Chronologically, the flow of the novel can be initially confusing, as it goes back and forth between past and present so rapidly at times. You can almost see Julia tuning or adjusting the words of the novel (analogous to tuning a piano), and trying to adjust the various elements at work here, until they all flow together seamlessly. As mentioned above, patience is key here,when you first delve into this novel because Julia Butler does do a fantastic job creating a very subtle, though very logical connection between certain elements of this novel that could have otherwise seemed haphazard and meaningless in isolation. It’s the end that really ties everything up, and makes you immediately say aloud “Wow!”

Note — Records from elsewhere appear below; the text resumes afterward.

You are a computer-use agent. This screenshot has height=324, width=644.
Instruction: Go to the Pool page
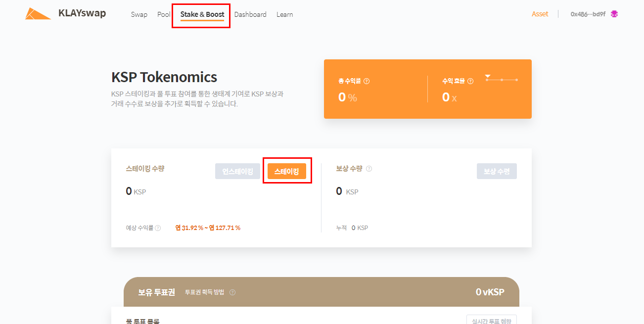coord(164,14)
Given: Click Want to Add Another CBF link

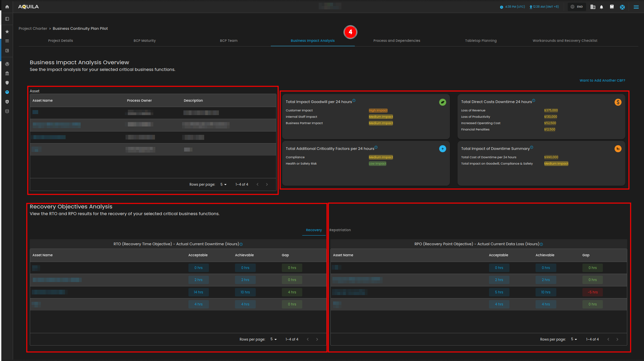Looking at the screenshot, I should click(x=602, y=81).
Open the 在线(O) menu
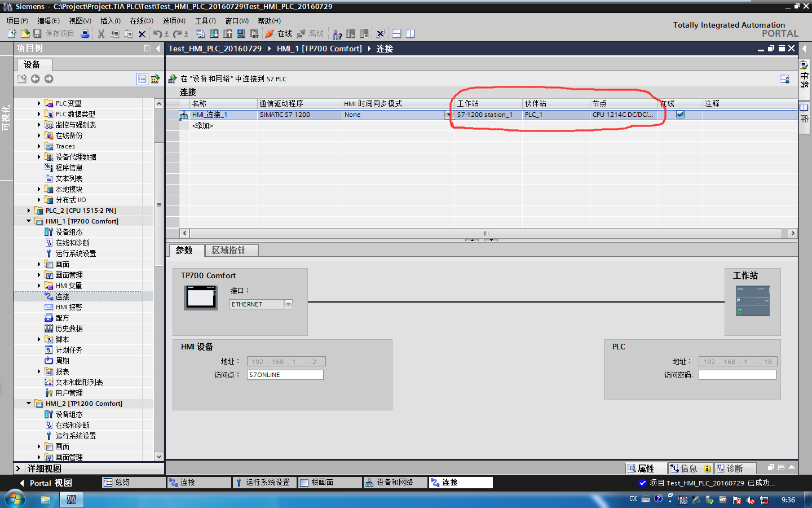Viewport: 812px width, 508px height. pos(142,21)
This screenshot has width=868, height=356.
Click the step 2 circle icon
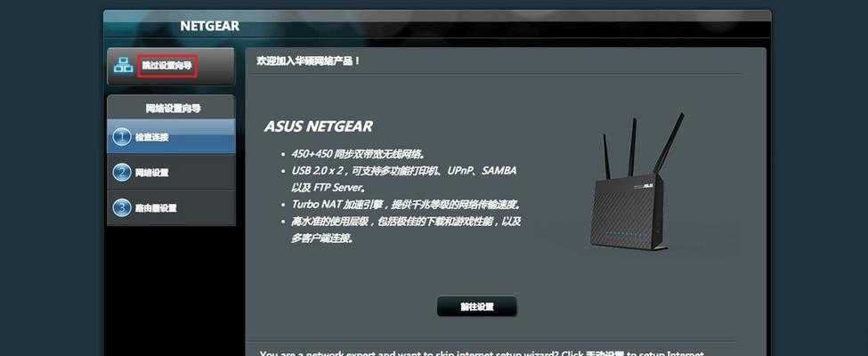tap(122, 172)
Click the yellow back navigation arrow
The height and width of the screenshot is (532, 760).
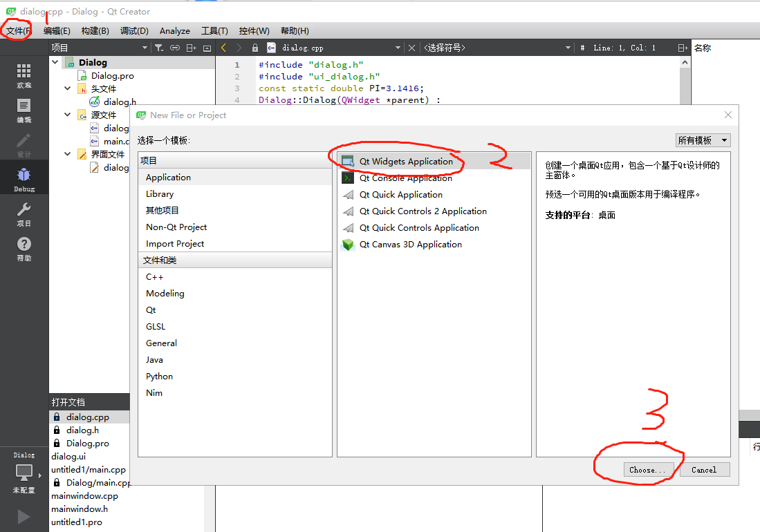point(223,47)
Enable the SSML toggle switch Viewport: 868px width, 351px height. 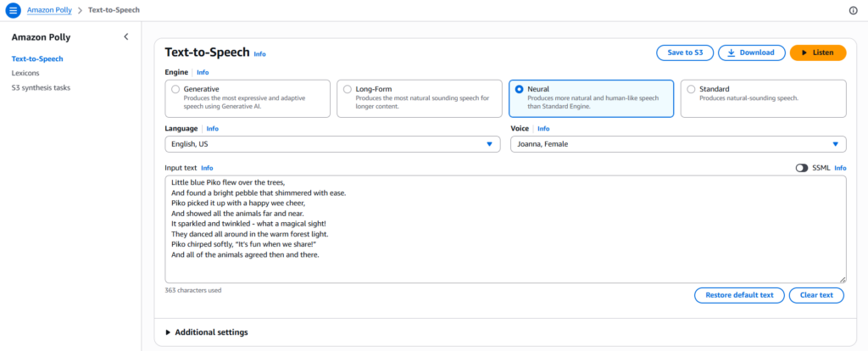tap(801, 168)
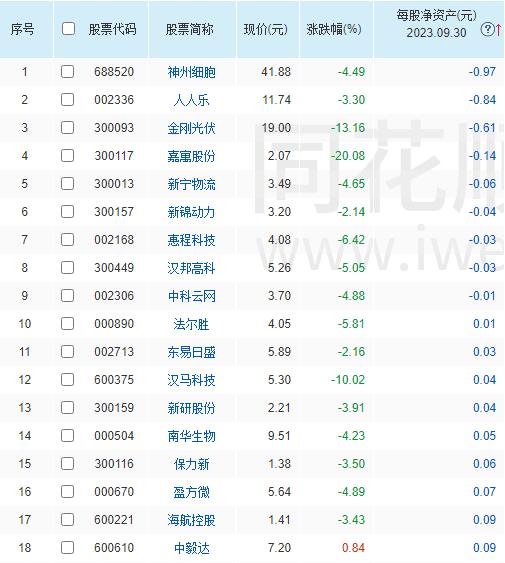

By the end of our conversation at Book Expo America, I came away stunned, by Julia Butler’s tenacity and clear dedication to the vision of her fictional works, and she wanted the readers of this blog to know that she really cannot wait to read your reactions to this novels. With that said, you should really consider reading it, if you love books that are never stagnant, but instead rely on a sharp focus on conveying the psychological nuances of the various complex characters that are key players in this wonderful novel. If you love books about family secrets, forbidden passion, or anything that ventures into subversive territory, this may be well up your alley.
As a reader that was quite blown away with this novel, I really look forward to more novels from this promising new novelist, who is certain to be beginning a very fortuitous career in writing! She has a lot of potential, and I hope readers give her the opportunity to explore more interesting, even puerile areas of the human psyche (areas seen as taboo and better left never being explored honestly). These are areas that even professional writers often do not explore, and for Julia Butler to enter it with so much temerity and care really reflects very well on her as an artist. I look forward to a potential sequel, and any other subsequent novels from Julia Butler. For now, I’m left with this strange, uncommon desire to re-read the book, as once just really wasn’t enough for me to really appreciate this book.
Thanks again Julia Butler for both providing this blogger the opportunity to speak with you, and share your wonderful work of art with the many avid readers that actively read this blog!